= PAGE TEXT =
START

American Literature: Romanticism
 
Student Midterm Samples 2015

midterm assignment

1. Long Essay

Jonathon Anderson

3/21/2015

Between Gloom and Splendor: Assessments of Identity in American Romantic Literature

            Many considerations of the American Renaissance or American Romantic period seem to proceed either by comparison with the work of Romantics in the European tradition or through a detailed look at the genealogy of our received cultural heritage. Both of these strategies can highlight the unique qualities of the “first flowering” of our culture in a global context. Part of the attractiveness of this way of looking at the literature of this period resides in the eminent readability, and relatability, of the best of it. Who is not charmed by the keen eye and whimsy of Washington Irving’s tales? What teenager doesn’t exult in Hawthorne’s fascination with the hypocrisy of authority figures? Poe’s tales still retain their ability to creep out the interested reader, while Cooper’s wilderness remains mysterious and brutal in a way that is both beautiful and sublime.

            The continuing appreciation for this body of work, along with its self-evident Americanness, can make it seem as if it sprang fully formed from the shadowy realm of a deeply mythologized past of Thanksgivings, cherry trees, keys on kites, and midnight rides. For many readers of the American Romantics, the era of the Founders has little more reality than the Greek Pantheon and about as much immediate relevance to their enjoyment. From this perspective, the shift toward fiction from theoretical and political documents around the beginning of the nineteenth century appears fundamentally discontinuous, a welcome upheaval of literary sensibilities in favor of spinning a good yarn. I would like to argue, however, that this shift in literary sensibility is more continuous, and more logical, than may commonly be assumed.

            A cursory glance at texts from the Founders’ Era available on Dr. White’s webpage for Early American Lit. shows a focus on contextualizing the American experiment in relation to European heritage.  When we read in Article III of The Articles of Confederation that the States have entered into

a firm league of friendship with each other, for their common defense, the security of their liberties, and their mutual and general welfare, binding themselves to assist each other, against all force offered to, or attacks made upon them, or any of them, on account of religion, sovereignty, trade, or any other pretense whatever[,]

we understand the document to be primarily concerned with a sense of solidarity against European military aggression. Similarly, Alexander Hamilton’s advocacy for the new U. S. Constitution seeks to allay historically-informed concerns over the stability of “republican government” in Federalist #9 with the assurances that

[t]he science of politics has received great improvement. The efficacy of various principles is now well understood, which were either not known at all, or imperfectly known to the ancients. The regular distribution of power into distinct departments; the introduction of legislative balances and checks; the institution of courts composed of judges holding their offices during good behavior; the representation of the people in the legislature by deputies of their own election: these are wholly new discoveries, or have made their principal progress towards perfection in modern times. They are means, and powerful means, by which the excellences of republican government may be retained and its imperfections lessened or avoided.

END

= PARTS OF THE EXERCISE =
1. Answer these questions from the essay:
(a) Which article of The Articles of Confederation does the essay quote?
(b) In which Federalist paper does the essay place Alexander Hamilton's remarks on "republican government"?
(c) Where, according to the essay, are the texts from the Founders' Era available?
2. Using the essay, explain in one to three sentences why the quoted passage from Hamilton holds that the excellences of republican government can be retained.
3. Return the stretch of the essay from "[t]he science of" through "lessened or avoided.", copied word for word.

= LISTING =
START

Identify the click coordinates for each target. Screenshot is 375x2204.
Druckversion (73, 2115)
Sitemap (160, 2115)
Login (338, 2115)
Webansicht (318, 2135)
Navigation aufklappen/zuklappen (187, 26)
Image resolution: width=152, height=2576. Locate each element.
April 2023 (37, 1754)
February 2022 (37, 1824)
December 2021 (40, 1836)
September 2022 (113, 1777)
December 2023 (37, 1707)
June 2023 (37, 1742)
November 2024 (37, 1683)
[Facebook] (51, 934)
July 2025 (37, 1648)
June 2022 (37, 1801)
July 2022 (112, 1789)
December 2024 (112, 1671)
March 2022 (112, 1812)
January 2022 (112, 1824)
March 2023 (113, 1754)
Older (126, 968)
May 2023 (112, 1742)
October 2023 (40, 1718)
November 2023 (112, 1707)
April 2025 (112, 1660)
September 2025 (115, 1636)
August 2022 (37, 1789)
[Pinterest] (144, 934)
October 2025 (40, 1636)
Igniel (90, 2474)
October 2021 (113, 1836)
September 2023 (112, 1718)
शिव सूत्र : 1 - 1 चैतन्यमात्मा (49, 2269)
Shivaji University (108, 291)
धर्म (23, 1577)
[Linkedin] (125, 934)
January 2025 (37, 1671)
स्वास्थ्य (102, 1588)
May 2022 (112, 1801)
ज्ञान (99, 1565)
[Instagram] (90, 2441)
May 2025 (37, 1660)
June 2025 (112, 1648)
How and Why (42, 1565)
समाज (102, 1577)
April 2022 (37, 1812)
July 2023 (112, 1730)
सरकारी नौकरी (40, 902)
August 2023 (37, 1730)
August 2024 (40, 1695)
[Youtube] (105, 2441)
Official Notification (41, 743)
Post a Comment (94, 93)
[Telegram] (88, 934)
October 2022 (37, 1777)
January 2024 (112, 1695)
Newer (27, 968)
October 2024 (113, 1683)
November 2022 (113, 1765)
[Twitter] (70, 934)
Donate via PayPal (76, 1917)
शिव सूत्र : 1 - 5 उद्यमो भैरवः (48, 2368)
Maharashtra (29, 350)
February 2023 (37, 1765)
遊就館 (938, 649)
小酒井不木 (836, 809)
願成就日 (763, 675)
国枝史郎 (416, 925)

END

= OUTPUTS BY TASK =
1.
(a) Article III
(b) Federalist #9
(c) On Dr. White's webpage for Early American Lit.

2. The passage holds that the science of politics has greatly improved and that principles unknown or imperfectly known to the ancients are now well understood. These include the distribution of power into distinct departments, legislative balances and checks, courts of judges holding office during good behavior, and representation by elected deputies. These are powerful means by which the excellences of republican government may be retained and its imperfections lessened or avoided.

3.
[t]he science of politics has received great improvement. The efficacy of various principles is now well understood, which were either not known at all, or imperfectly known to the ancients. The regular distribution of power into distinct departments; the introduction of legislative balances and checks; the institution of courts composed of judges holding their offices during good behavior; the representation of the people in the legislature by deputies of their own election: these are wholly new discoveries, or have made their principal progress towards perfection in modern times. They are means, and powerful means, by which the excellences of republican government may be retained and its imperfections lessened or avoided.